Skip to content

The Imagination (Image Generation)

[!NOTE] Current State (as of 2026-02-20): The only active image provider is FLUX 1 via Replicate (remote API). Local/offline generation is not supported at this time. DALL-E 3 is available as a fallback if REPLICATE_API_TOKEN is not set.

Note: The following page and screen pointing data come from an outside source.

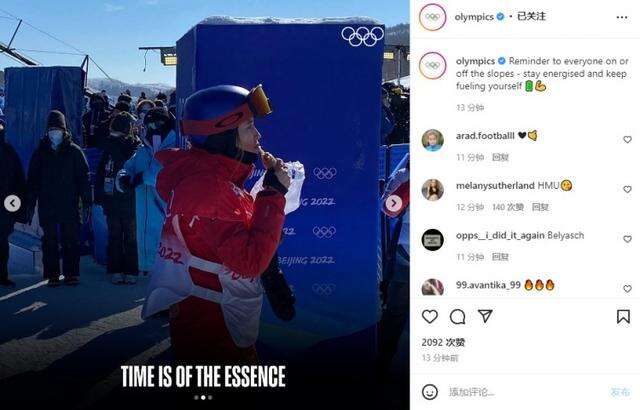Open arad.footballl's profile avatar
Screen dimensions: 640x410
pos(432,140)
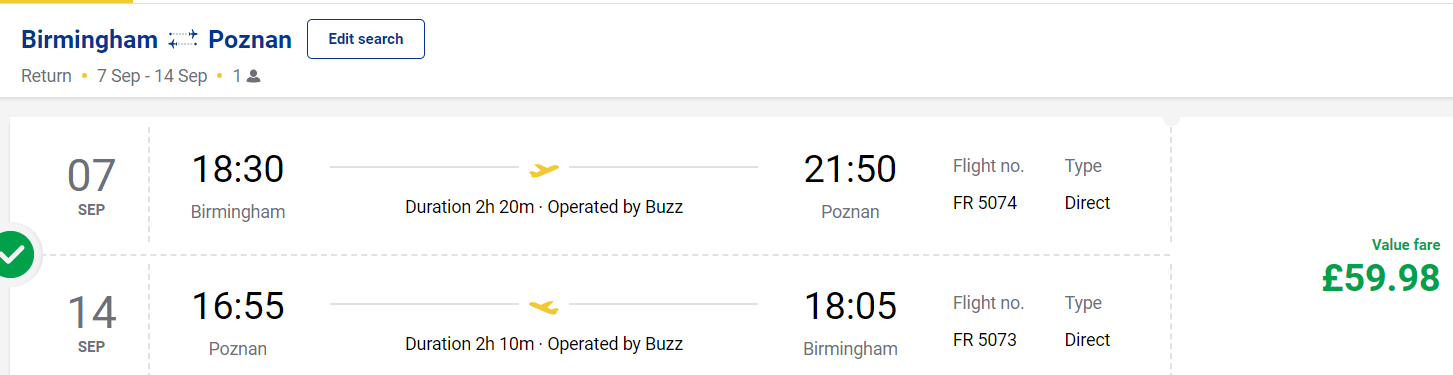Click the Birmingham heading title
The image size is (1453, 375).
pyautogui.click(x=90, y=40)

The "Imagination" module converts text prompts into photorealistic images. It is powered by FLUX.1 running on Replicate, augmented with custom LoRA (Low-Rank Adaptation) models for identity consistency.

Architecture

  1. Prompt Engineering: The system takes a basic description (e.g., "Sienna running on the beach") and enhances it with stylistic keywords ("cinematic lighting", "film grain", "f/1.8", "shot on 35mm").
  2. Gender Anchor: If using a custom LoRA, the system automatically injects "a young woman" into the prompt to prevent gender drift (a common issue with fine-tuned models).
  3. Generation: The enhanced prompt is sent to replicate.com's API.
  4. Download & Temp Storage: The resulting image URL is downloaded to a temporary local file for upload to social platforms.

FLUX.1 & LoRA

We use FLUX.1 [dev] or FLUX.1.1 [pro] as the base model because of its superior realism and text adherence compared to SDXL.

Custom LoRA (Sienna Fox)

To maintain the same face across thousands of images, we trained a LoRA adapter. * Trigger Word: TOK (or specific token used during training). * Training Data: 52 synthetic images generated via Midjourney/Flux with consistent facial features.

Key Files

  • core/image_gen/pipeline.py: The ImageGenerator class.